One Thousand and One Nights: A Retelling

Most of us are familiar with the premise of One Thousand and One Nights (or the Arabian Nights): King Shahrayar would take a new wife each night, killing her in the morning, until the evening the vizier's daughter Shahrazad started telling him a story, leaving off just before the end so he'd spare her life for another day. Of course, the next night would bring another cliffhanger, and the cycle would repeat anew.

Lebanese author Hanan al-Shaykh (Women of Sand and Myrrh) has recast several of Shahrazad's tales in modern English, presenting them in a coherent narrative that is as spellbinding as ever. Al-Shaykh has selected 19 of the original stories, knitting them into a single extended narrative. Starting with "The Fisherman and the Jinni," she moves on to the fisherman's brother, the porter and the three ladies, a hunchback, a merchant, three dervishes, a woman and her five lovers, Sinbad the Sailor and then back to the porter and the three ladies.

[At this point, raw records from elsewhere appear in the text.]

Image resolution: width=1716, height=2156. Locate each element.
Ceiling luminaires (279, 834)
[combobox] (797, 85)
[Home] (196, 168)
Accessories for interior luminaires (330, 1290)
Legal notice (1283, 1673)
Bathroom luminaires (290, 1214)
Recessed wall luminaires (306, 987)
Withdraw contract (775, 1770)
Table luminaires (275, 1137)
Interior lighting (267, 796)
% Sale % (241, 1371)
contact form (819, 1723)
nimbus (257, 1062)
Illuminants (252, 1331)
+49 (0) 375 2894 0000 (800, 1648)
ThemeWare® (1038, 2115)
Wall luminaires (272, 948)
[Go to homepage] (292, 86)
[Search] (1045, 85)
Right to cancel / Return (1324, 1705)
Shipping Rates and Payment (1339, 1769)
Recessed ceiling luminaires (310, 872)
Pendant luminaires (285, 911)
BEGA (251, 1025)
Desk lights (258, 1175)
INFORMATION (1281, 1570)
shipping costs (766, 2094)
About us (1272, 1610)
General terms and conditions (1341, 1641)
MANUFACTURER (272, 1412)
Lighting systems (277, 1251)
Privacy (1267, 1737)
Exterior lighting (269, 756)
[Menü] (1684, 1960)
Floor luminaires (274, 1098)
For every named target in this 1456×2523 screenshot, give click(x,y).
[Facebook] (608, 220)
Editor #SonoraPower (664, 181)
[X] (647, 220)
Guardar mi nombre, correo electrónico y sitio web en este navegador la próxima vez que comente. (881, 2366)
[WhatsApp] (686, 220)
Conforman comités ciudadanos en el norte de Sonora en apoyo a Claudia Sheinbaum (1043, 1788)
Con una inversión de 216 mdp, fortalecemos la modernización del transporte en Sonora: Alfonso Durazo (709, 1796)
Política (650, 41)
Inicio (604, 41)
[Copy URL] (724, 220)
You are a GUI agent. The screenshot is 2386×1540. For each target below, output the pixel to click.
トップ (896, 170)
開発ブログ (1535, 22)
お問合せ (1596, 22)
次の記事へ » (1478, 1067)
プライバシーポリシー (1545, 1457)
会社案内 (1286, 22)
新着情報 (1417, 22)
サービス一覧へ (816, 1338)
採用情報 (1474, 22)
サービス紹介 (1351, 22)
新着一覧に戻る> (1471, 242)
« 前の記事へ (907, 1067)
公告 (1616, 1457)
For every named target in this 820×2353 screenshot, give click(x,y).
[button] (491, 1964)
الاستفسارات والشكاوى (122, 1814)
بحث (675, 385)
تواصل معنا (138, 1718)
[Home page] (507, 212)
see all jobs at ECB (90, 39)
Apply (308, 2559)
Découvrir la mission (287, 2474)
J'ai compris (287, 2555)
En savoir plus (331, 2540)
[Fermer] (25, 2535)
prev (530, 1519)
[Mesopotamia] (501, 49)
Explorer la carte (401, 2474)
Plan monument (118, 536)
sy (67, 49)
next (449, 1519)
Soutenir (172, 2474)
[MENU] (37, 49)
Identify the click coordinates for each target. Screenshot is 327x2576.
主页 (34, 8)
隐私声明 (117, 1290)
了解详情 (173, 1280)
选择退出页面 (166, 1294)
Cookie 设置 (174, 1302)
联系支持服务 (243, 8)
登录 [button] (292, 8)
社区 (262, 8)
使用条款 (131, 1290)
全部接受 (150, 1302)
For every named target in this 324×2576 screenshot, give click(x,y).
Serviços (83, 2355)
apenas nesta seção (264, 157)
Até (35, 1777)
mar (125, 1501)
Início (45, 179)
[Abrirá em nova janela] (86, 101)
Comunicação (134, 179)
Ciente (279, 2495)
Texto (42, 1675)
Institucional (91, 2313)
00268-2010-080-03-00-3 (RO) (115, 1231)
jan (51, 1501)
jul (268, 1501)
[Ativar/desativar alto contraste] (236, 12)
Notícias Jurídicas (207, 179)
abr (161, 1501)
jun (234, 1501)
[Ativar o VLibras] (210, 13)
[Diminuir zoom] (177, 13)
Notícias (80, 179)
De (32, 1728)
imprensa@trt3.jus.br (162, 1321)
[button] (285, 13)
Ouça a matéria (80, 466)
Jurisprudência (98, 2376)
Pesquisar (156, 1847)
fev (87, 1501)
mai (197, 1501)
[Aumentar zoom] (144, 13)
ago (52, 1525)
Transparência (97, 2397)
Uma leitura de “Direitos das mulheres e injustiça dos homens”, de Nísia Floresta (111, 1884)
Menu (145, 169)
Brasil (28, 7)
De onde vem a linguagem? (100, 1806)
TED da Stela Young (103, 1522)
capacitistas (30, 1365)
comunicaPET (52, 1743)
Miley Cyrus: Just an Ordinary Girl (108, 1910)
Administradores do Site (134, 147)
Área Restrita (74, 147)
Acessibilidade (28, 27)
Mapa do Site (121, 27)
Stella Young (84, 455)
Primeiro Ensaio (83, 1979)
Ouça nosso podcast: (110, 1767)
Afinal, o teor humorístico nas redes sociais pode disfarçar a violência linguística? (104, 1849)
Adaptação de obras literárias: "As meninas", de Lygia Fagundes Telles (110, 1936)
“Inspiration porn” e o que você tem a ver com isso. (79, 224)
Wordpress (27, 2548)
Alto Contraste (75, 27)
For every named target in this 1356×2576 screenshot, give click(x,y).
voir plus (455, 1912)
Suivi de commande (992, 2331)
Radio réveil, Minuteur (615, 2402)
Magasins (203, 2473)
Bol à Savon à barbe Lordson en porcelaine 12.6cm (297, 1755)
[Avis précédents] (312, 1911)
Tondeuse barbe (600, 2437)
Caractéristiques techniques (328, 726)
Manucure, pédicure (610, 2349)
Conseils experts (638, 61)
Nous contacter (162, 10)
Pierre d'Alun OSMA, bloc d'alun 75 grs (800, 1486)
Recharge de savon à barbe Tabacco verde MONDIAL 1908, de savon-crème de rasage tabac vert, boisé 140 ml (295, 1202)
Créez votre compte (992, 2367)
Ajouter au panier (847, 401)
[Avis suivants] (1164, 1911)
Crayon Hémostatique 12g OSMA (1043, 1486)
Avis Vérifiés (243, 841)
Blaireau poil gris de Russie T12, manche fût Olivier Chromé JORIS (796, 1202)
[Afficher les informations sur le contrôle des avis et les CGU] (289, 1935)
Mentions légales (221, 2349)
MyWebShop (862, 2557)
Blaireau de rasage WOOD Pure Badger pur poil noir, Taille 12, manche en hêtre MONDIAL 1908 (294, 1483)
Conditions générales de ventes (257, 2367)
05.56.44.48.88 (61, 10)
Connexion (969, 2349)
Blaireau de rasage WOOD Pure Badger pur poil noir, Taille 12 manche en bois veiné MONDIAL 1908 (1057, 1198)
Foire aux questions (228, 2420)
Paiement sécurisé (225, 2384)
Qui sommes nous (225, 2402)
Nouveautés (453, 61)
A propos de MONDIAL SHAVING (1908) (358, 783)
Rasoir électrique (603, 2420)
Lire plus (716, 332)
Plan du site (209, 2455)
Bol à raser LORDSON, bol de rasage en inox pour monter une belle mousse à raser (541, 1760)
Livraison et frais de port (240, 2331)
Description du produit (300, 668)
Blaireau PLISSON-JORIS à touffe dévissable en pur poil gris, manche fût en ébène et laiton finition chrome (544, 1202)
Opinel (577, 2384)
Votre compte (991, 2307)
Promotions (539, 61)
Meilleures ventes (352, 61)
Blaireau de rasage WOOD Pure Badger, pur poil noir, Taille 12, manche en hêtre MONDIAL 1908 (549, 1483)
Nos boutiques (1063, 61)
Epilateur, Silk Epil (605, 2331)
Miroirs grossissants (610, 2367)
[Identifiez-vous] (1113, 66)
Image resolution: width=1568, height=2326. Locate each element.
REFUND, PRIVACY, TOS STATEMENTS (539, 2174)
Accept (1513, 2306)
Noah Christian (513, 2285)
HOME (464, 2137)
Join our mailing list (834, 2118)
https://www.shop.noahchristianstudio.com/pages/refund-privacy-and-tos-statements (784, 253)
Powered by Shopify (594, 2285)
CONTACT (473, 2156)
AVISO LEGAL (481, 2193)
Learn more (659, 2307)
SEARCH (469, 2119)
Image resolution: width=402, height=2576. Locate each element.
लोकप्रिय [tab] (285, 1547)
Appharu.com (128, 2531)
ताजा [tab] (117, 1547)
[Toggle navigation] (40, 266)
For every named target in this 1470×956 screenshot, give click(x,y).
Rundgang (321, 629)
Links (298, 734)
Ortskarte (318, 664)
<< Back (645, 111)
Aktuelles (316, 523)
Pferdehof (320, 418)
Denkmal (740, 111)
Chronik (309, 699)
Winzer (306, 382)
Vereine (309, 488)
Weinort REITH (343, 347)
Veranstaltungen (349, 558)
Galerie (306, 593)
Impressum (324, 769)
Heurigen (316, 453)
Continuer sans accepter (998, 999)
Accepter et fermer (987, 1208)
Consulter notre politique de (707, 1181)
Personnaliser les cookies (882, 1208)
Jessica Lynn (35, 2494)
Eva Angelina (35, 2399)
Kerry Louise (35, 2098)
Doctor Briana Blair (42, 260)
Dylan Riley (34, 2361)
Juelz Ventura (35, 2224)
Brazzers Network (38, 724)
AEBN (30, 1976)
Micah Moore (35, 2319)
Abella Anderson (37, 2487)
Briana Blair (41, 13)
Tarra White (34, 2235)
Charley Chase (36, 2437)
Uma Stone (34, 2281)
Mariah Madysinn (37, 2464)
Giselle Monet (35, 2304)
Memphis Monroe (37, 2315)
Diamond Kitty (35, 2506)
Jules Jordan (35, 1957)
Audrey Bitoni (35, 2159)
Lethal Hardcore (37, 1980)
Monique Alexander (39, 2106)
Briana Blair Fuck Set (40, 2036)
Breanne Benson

The age-old conundrum regarding literature's function--is it to tickle or to teach?--is solved here, and the answer is: both. You could make the case that the clever, resourceful Shahrazad is literature's first feminist heroine, and each of her stories is filled with nuggets of simple philosophy. "I wish my story was similar to those of the two dervishes who have gone before me," says the third dervish at the onset of his tale. "But I have learned, as the days have passed, that there is nothing to be gained from regret; it changes nothing, leaves us melancholy and in pain for ever." --Valerie Ryan, Cannon Beach Book Company, Ore.